Yapılacak İşler >>
[1] Mahkeme kararından, "Emsal Mahkeme Kararı" sözcüklerinin geçtiği yerle açılıp "olması amacıyla eklenmiştir." ile kapanan bölümü hiçbir değişiklik yapmadan yazın.
[2] Mahkeme kararına göre davaya konu kaza hangi tarihte meydana gelmiştir?

Alıntı >>
----

Emsal Mahkeme Kararı İstanbul 5. Asliye Ticaret Mahkemesi 2019/142 E. 2021/36 K. 25.01.2021 T.

Görüntülediğiniz mahkeme kararı henüz kesinleşmemiştir. Yararlı olması amacıyla eklenmiştir.

T.C.
İSTANBUL
5. ASLİYE TİCARET MAHKEMESİ

ESAS NO : 2019/142 Esas
KARAR NO : 2021/36

DAVA : Tazminat (Ölüm Ve Cismani Zarar Sebebiyle Açılan Tazminat)
DAVA TARİHİ : 17/03/2019
KARAR TARİHİ : 25/01/2021

Mahkememizde görülmekte olan Tazminat (Ölüm Ve Cismani Zarar Sebebiyle Açılan Tazminat) davasının yapılan açık yargılaması sonunda,
GEREĞİ DÜŞÜNÜLDÜ:
Davacı vekili tarafından sunulan 17/03/2019 tarihli dava dilekçesinde özetle; 21/04/2009 günü davalı şirket … Sigorta A.Ş sigortalısı … plaka sayılı aracın seyir halinde yapmış olduğu kaza neticesinde müvekkilin ağır bir biçimde yaralandığını ve geçici ve kalıcı maluliyet söz konusu olduğunu, olayda … plakalı aracın kusurlu olduğunu fakat müvekkilin kusurunun bulunmadığını, müvekkilin meydana gelen kazadan dolayı bakım ihtiyacının ortaya çıktığını, davalı şirkete başvuru yapıldığını, davalı şirketin başvuruyu zamanaşımı dolduğu gerekçesiyle reddedildiğini, TBK m.186 hükmüne göre kanunda aksine bir hüküm bulunmadıkça her alacak 10 yıllık zamanaşımına tabi olduğunu, Karayolları Trafik Kanunu 109. Madde’de “Motorlu araç kazalarından doğan maddi zararların tazminine ilişkin talepler, zarar görenin zararı ve tazminat yükümlüsünü öğrendiği tarihten başlayarak 2 yıl ve kaza gününden başlayarak 10 yıllık içinde zamanaşımına uğrar” hükmünün bulunduğunu, 06/10/2017 tarihli … Engelli Sağlık Kurulu, maluliyet raporu ile maluliyetin öğrenildiğini, öğrenme tarihinden itibaren 2 yıl kaza tarihinden itibaren 10 yıllık sürenin dolmadığını bildirerek trafik kazasında davacının bedensel zarara uğraması nedeniyle geçici-kalıcı maluliyet ve bakım gideri yönünden maddi tazminat tutarı belirlenerek, sigortacı yönünden sigorta limitini aşmamak üzere kaza tarihinden işletilecek ticari avans faizi, yargılama gideri ve vekalet ücretinin davalıya müştereken ve müteselsilen yükletilmesine karar verilmesini talep ve dava etmiştir.

----

Sağlanan Veriler >>
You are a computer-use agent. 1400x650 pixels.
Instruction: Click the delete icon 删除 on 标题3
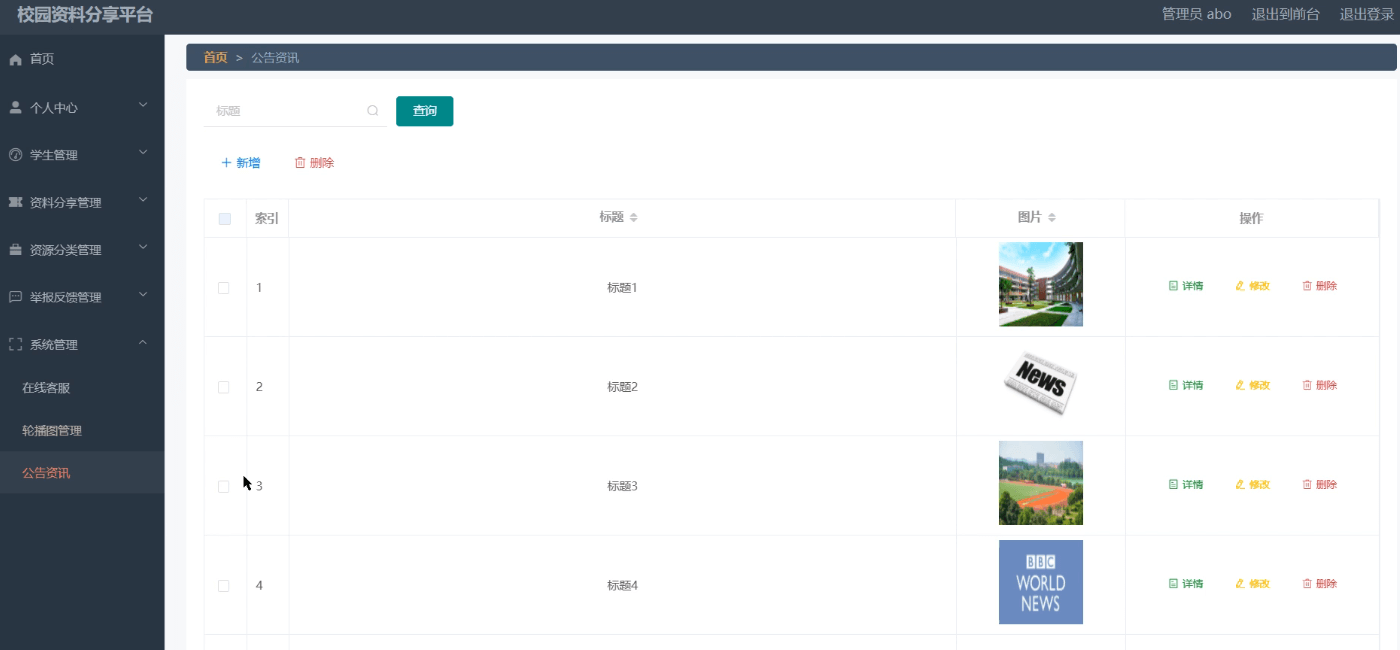pos(1306,484)
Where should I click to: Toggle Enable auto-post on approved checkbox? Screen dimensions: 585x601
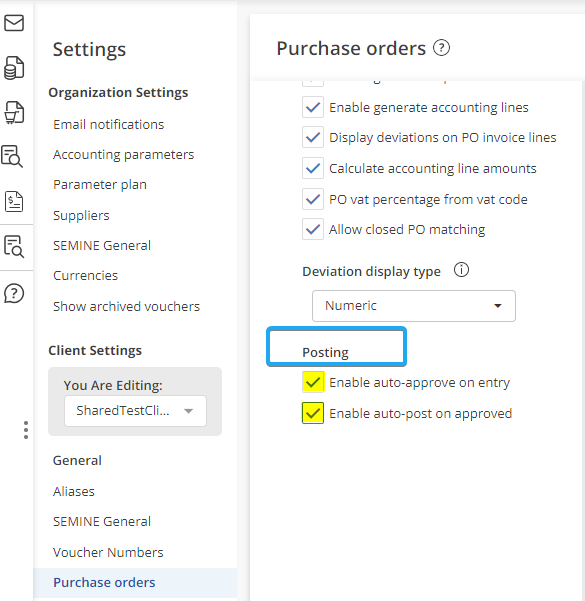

----

Görev Yanıtları >>
[1]
Emsal Mahkeme Kararı İstanbul 5. Asliye Ticaret Mahkemesi 2019/142 E. 2021/36 K. 25.01.2021 T.

Görüntülediğiniz mahkeme kararı henüz kesinleşmemiştir. Yararlı olması amacıyla eklenmiştir.

[2] 21/04/2009 tarihinde.